◆ ACTION ITEM ◆
What this exercise calls for is an exact copy of the data.

◆ EXERCISE MATERIALS ◆
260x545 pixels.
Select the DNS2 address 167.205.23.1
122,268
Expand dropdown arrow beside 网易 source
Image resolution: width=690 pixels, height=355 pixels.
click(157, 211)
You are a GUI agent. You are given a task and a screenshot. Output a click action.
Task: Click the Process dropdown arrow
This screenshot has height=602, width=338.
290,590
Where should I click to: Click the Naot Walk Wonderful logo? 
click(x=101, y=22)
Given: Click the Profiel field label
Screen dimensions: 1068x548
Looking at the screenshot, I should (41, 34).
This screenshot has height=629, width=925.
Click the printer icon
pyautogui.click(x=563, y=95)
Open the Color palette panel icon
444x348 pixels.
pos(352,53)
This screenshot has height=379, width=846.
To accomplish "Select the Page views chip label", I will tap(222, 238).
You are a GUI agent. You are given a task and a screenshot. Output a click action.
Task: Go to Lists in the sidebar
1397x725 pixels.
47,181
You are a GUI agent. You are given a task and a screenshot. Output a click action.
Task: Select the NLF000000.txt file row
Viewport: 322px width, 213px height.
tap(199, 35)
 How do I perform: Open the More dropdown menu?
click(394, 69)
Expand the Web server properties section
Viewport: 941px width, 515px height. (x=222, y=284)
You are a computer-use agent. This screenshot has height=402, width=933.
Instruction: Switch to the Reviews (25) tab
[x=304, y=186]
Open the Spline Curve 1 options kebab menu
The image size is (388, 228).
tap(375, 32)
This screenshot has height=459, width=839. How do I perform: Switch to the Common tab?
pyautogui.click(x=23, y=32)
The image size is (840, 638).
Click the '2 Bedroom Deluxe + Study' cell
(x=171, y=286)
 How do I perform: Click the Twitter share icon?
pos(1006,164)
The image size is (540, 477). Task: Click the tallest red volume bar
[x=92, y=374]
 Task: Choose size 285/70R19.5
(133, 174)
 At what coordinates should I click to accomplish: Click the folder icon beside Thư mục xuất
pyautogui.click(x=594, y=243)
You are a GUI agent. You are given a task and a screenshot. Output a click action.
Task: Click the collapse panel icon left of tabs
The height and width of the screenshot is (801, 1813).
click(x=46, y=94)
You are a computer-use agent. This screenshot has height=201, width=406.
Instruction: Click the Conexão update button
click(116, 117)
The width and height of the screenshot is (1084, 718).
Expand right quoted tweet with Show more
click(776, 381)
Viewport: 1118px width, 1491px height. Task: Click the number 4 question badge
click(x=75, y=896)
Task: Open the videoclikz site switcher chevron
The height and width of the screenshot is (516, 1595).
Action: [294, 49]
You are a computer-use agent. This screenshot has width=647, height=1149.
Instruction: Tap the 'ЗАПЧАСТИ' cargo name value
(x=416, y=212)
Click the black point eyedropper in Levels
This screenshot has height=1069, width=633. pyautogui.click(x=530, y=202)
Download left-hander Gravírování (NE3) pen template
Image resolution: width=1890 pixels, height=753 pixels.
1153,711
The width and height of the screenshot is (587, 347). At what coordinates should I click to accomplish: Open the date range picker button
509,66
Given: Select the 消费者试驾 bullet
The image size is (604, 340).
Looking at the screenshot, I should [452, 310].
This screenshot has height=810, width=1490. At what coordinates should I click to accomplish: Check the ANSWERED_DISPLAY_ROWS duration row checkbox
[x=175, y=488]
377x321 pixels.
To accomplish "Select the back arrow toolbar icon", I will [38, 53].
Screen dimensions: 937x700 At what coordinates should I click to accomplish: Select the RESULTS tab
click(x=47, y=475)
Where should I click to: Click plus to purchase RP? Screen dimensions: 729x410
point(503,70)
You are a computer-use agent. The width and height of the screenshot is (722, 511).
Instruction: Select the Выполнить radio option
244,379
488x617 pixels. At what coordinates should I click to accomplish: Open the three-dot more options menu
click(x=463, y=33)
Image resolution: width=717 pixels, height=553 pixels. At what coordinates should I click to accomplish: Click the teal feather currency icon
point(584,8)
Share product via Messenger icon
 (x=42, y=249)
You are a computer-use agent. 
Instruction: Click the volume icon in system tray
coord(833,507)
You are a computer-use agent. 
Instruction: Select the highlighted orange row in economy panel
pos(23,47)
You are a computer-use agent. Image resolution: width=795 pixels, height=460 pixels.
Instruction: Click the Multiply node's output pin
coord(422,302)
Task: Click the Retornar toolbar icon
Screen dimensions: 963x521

◆ EXPECTED OUTPUT ◆
260x545 pixels.
Select the DNS2 address 167.205.23.1
122,268
Expand dropdown arrow beside 网易 source
Image resolution: width=690 pixels, height=355 pixels.
click(157, 211)
You are a GUI agent. You are given a task and a screenshot. Output a click action.
Task: Click the Process dropdown arrow
This screenshot has height=602, width=338.
290,590
Where should I click to: Click the Naot Walk Wonderful logo? 
click(x=101, y=22)
Given: Click the Profiel field label
Screen dimensions: 1068x548
Looking at the screenshot, I should (41, 34).
This screenshot has height=629, width=925.
Click the printer icon
pyautogui.click(x=563, y=95)
Open the Color palette panel icon
444x348 pixels.
pos(352,53)
This screenshot has height=379, width=846.
To accomplish "Select the Page views chip label", I will tap(222, 238).
You are a GUI agent. You are given a task and a screenshot. Output a click action.
Task: Go to Lists in the sidebar
1397x725 pixels.
47,181
You are a GUI agent. You are given a task and a screenshot. Output a click action.
Task: Select the NLF000000.txt file row
Viewport: 322px width, 213px height.
tap(199, 35)
 How do I perform: Open the More dropdown menu?
click(394, 69)
Expand the Web server properties section
Viewport: 941px width, 515px height. (x=222, y=284)
You are a computer-use agent. This screenshot has height=402, width=933.
Instruction: Switch to the Reviews (25) tab
[x=304, y=186]
Open the Spline Curve 1 options kebab menu
The image size is (388, 228).
tap(375, 32)
This screenshot has height=459, width=839. How do I perform: Switch to the Common tab?
pyautogui.click(x=23, y=32)
The image size is (840, 638).
Click the '2 Bedroom Deluxe + Study' cell
(x=171, y=286)
 How do I perform: Click the Twitter share icon?
pos(1006,164)
The image size is (540, 477). Task: Click the tallest red volume bar
[x=92, y=374]
 Task: Choose size 285/70R19.5
(133, 174)
 At what coordinates should I click to accomplish: Click the folder icon beside Thư mục xuất
pyautogui.click(x=594, y=243)
You are a GUI agent. You are given a task and a screenshot. Output a click action.
Task: Click the collapse panel icon left of tabs
The height and width of the screenshot is (801, 1813).
click(x=46, y=94)
You are a computer-use agent. This screenshot has height=201, width=406.
Instruction: Click the Conexão update button
click(116, 117)
The width and height of the screenshot is (1084, 718).
Expand right quoted tweet with Show more
click(776, 381)
Viewport: 1118px width, 1491px height. Task: Click the number 4 question badge
click(x=75, y=896)
Task: Open the videoclikz site switcher chevron
The height and width of the screenshot is (516, 1595).
Action: [294, 49]
You are a computer-use agent. This screenshot has width=647, height=1149.
Instruction: Tap the 'ЗАПЧАСТИ' cargo name value
(x=416, y=212)
Click the black point eyedropper in Levels
This screenshot has height=1069, width=633. pyautogui.click(x=530, y=202)
Download left-hander Gravírování (NE3) pen template
Image resolution: width=1890 pixels, height=753 pixels.
1153,711
The width and height of the screenshot is (587, 347). At what coordinates should I click to accomplish: Open the date range picker button
509,66
Given: Select the 消费者试驾 bullet
The image size is (604, 340).
Looking at the screenshot, I should [452, 310].
This screenshot has height=810, width=1490. At what coordinates should I click to accomplish: Check the ANSWERED_DISPLAY_ROWS duration row checkbox
[x=175, y=488]
377x321 pixels.
To accomplish "Select the back arrow toolbar icon", I will [38, 53].
Screen dimensions: 937x700 At what coordinates should I click to accomplish: Select the RESULTS tab
click(x=47, y=475)
Where should I click to: Click plus to purchase RP? Screen dimensions: 729x410
point(503,70)
You are a computer-use agent. The width and height of the screenshot is (722, 511).
Instruction: Select the Выполнить radio option
244,379
488x617 pixels. At what coordinates should I click to accomplish: Open the three-dot more options menu
click(x=463, y=33)
Image resolution: width=717 pixels, height=553 pixels. At what coordinates should I click to accomplish: Click the teal feather currency icon
point(584,8)
Share product via Messenger icon
 (x=42, y=249)
You are a computer-use agent. 
Instruction: Click the volume icon in system tray
coord(833,507)
You are a computer-use agent. 
Instruction: Select the highlighted orange row in economy panel
pos(23,47)
You are a computer-use agent. Image resolution: width=795 pixels, height=460 pixels.
Instruction: Click the Multiply node's output pin
coord(422,302)
Task: Click the Retornar toolbar icon
Screen dimensions: 963x521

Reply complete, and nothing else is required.